In the Crossfire Band of Ocala, original members Chris Nunley and Bill Balough and replacement member Pat Waddell continued playing together at least into 2021.

==Discography==
===Albums===
- Snoopy vs. the Red Baron (1966) number 44
- Return of the Red Baron (1967)
- Snoopy and His Friends (1967) number 46
  - Also on Billboard's Christmas Album chart at number 6 in 1967 and number 19 in 1968
- Snoopy for President (1968, re-released 1976) number 189 in 1968, in 1976
- Merry Snoopy's Christmas (1978, 1980, 1982, 1984)
- Anthology (CD, April 1995)
- Best of the Royal Guardsmen (CD, May 1998)
- Snoopy vs. the Red Baron / Snoopy and His Friends (CD re-release, June 2001)
- Return of the Red Baron / Snoopy for President (CD re-release, June 2001)

===Singles===

Year: Single (A-side, B-side) Both sides from same album except where indicated; Chart Positions; Album
US: UK; AUS; NZ; CAN
1966: "Baby Let's Wait" b/w "Leaving Me" (from Return of the Red Baron); —; —; —; —; —; Snoopy vs. the Red Baron
"Snoopy vs. the Red Baron" b/w "I Needed You" (Non-album track): 2; 8; 1; 8; 1
1967: "The Return of the Red Baron" b/w "Sweetmeats Slide" (from Snoopy vs. the Red Baron); 15; 37; 7; —; 30; The Return of the Red Baron
"Airplane Song (My Airplane)" b/w "Om": 46; —; 11; 2; 45
"Any Wednesday" b/w "So Right (To Be in Love)" (from Snoopy and His Friends): 97; —; —; —; 100
"Snoopy's Christmas" b/w "It Kinda Looks Like Christmas": —^{[A]}; —; 1; 1; 39; Snoopy and His Friends
1968: "I Say Love" b/w "It Kinda Looks Like Christmas"; 72; —; —; —; —
"Snoopy for President"^{[B]} b/w "Down Behind The Lines" (from Snoopy and His Friends): 85; —; 68; —; —; Snoopy for President
"Baby Let's Wait" (reissue) b/w "Biplane Evermore"^{[C]} (from Snoopy For President): 35; —; 62; —; 19; Snoopy vs. the Red Baron
1969: "Magic Window" b/w "Mother, Where's Your Daughter"; 112; —; —; —; —; Non-album tracks
"The Smallest Astronaut"^{[D]} b/w "Quality Woman"^{[D]}: —; —; 60; —; —
1972: "Snoopy for President" (reissue) b/w "Down Behind The Lines" (from Snoopy and His Friends); —; —; —; —; —; Snoopy for President
1976: "Snoopy for President" (reissue) b/w "Sweetmeats Slide" (from Snoopy vs.
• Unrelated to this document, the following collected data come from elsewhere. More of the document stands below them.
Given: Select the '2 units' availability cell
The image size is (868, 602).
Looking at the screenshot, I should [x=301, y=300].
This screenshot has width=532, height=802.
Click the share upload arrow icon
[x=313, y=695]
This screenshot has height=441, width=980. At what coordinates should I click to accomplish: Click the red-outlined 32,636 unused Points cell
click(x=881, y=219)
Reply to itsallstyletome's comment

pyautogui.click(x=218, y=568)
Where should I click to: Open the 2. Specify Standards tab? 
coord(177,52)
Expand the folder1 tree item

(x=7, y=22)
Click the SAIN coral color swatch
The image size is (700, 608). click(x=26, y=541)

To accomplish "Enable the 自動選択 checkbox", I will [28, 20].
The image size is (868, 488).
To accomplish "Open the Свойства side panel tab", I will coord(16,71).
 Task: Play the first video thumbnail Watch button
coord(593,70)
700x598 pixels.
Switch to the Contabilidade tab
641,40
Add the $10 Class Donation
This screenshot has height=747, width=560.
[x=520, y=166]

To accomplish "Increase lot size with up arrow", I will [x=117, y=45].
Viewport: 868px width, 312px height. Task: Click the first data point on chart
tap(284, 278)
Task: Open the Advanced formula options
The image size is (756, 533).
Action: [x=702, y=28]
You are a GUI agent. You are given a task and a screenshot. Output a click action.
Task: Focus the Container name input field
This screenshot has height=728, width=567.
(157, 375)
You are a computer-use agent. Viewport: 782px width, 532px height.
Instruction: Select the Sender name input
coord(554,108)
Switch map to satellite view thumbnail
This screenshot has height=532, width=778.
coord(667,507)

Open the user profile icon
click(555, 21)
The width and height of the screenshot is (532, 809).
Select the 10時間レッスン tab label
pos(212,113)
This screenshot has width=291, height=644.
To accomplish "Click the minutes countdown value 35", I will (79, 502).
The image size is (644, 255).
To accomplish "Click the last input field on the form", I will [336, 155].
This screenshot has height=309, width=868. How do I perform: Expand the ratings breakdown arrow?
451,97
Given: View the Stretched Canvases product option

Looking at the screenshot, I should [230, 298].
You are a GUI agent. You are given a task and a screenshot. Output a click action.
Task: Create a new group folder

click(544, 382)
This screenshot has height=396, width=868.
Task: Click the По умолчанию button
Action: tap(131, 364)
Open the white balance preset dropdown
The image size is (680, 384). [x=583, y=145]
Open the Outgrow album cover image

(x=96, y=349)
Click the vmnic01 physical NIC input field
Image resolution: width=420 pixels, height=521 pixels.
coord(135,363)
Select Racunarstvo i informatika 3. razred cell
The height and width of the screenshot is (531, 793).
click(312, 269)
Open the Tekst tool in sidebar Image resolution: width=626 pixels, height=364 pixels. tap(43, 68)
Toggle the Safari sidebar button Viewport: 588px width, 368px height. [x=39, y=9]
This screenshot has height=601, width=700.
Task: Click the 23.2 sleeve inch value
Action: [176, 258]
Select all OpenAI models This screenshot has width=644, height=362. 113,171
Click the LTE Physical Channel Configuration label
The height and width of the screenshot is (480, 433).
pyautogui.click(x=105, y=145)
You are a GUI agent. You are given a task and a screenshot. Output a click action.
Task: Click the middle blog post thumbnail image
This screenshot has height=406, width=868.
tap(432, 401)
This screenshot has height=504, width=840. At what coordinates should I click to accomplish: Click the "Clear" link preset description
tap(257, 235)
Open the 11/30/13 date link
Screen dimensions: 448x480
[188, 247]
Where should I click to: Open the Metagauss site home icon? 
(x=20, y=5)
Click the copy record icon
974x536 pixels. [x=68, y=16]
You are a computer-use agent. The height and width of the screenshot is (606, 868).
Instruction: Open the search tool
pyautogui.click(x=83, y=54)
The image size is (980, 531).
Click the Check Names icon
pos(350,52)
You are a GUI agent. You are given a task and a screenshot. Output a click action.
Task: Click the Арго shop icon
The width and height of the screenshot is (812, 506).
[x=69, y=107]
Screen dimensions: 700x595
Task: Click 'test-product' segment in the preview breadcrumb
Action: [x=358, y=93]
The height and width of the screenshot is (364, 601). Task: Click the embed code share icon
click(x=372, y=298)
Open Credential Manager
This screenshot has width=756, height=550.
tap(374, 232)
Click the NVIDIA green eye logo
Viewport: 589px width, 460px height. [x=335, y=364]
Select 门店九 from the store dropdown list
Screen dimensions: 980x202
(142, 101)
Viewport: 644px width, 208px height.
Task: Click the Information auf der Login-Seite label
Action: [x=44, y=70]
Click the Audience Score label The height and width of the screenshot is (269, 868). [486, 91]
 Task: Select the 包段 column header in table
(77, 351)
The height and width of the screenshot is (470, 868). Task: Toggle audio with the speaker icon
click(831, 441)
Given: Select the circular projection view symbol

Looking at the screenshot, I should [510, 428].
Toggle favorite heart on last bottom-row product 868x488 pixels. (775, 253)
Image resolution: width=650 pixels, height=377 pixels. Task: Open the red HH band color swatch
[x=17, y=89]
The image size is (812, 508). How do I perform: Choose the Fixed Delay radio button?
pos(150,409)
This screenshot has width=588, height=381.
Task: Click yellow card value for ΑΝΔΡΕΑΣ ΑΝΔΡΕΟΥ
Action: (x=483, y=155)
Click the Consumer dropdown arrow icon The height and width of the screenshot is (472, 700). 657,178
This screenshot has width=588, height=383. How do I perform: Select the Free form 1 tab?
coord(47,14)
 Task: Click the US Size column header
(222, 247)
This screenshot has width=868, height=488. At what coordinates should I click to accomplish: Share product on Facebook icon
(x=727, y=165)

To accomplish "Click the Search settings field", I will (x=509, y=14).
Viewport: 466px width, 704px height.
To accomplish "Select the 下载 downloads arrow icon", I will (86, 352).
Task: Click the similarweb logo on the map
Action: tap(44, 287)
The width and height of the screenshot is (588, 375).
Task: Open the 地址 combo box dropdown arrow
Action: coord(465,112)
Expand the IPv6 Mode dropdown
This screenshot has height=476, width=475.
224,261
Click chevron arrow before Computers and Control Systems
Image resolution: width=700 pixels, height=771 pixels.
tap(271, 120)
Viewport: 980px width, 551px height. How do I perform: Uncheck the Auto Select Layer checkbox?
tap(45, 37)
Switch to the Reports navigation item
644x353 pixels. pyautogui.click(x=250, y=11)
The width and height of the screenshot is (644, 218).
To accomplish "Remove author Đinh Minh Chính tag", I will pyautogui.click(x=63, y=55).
The Red Baron); —; —; —; —; —
1978: "Snoopy's Christmas" (reissue) b/w "The Smallest Astronaut"^{[D]} (Non-album track); —; —; —; —; —; Merry Snoopy's Christmas
2006: "Snoopy vs. Osama"; —; —; —; —; —; Non-album track
"–" denotes releases that did not chart.

- A Charted 3 times in the US – 1967, 1968, and 1969 reaching number one, number 15, and number 11 respectively but only on Billboard's "Best Bets For Christmas" chart.
- B Original version contains intro mentioning real 1968 candidates; 1972 and 1976 re-issues omit this.
- C Only the 'B' side "Biplane Evermore" charted in Australia. Some versions released elsewhere contain "So Right (To Be in Love)" as the 'B' side.
- D Barry Winslow solo, but features on some of the Royal Guardsmen's compilation albums.